New insights for drug resistance in metastatic castration-resistant prostate cancer

Prostate cancer is the most common cancer and is the second leading cause of cancer-related deaths among men in the United States. Androgen deprivation therapy (ADT) is the standard treatment for advanced-stage prostate cancer; however, this treatment eventually fails, leading to an incurable disease subtype known as metastatic castration-resistant prostate cancer (mCRPC). There are several molecular mechanisms that facilitate the development of mCRPC engaging androgen receptor (AR) growth axis, including AR amplification, gain of function AR mutations, and AR splice variants that are constitutively active and are a foremost factor for mCRPC development. AR-independent mechanisms with exceptionally low or absent AR expression found in cancer cells suppress ADT effectiveness and contribute to aggressive variants, including neuroendocrine differentiation.
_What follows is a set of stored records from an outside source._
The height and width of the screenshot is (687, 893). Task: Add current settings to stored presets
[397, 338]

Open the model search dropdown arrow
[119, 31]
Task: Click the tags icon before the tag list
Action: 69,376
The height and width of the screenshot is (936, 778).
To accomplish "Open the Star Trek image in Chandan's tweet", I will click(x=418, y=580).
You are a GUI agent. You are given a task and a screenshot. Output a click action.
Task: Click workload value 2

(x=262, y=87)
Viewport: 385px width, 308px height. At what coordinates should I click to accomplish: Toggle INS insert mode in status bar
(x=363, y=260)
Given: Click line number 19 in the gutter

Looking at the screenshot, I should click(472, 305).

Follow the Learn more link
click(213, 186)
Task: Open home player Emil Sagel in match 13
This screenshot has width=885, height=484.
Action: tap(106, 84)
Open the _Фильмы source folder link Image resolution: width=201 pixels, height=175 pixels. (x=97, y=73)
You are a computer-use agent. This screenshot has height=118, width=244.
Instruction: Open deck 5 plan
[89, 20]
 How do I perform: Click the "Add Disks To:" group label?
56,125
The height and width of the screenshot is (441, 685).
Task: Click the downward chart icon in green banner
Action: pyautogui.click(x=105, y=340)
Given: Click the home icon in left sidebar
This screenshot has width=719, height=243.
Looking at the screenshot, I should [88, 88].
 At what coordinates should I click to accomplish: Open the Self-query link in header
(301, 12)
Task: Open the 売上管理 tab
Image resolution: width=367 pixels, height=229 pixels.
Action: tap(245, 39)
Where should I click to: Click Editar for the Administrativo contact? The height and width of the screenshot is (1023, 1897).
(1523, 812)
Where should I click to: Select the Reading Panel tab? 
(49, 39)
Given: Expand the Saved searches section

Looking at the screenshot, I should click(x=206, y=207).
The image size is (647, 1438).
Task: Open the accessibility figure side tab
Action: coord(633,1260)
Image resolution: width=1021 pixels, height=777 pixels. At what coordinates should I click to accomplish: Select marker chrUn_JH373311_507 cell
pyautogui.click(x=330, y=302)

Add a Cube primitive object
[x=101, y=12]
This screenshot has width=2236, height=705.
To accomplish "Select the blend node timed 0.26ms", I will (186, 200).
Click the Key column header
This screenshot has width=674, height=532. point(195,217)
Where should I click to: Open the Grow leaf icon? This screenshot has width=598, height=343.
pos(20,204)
Several other AR regulatory factors such as epigenetic modification(s), and DNA damage response have been reported during post-ADT exposure and play a crucial role in mCRPC development. Therefore, targeting prostate cancer cells before their progression to mCRPC would improve patient outcomes. This special issue in “Cancer Drug Resistance” focuses on understanding the mechanism(s) and development of mCRPC resistance. This special issue also highlights the therapeutic strategies to combat against resistant subtype. This issue comprehensively reviews the mCRPC and delivers the update in the forum of mCRPC resistance development.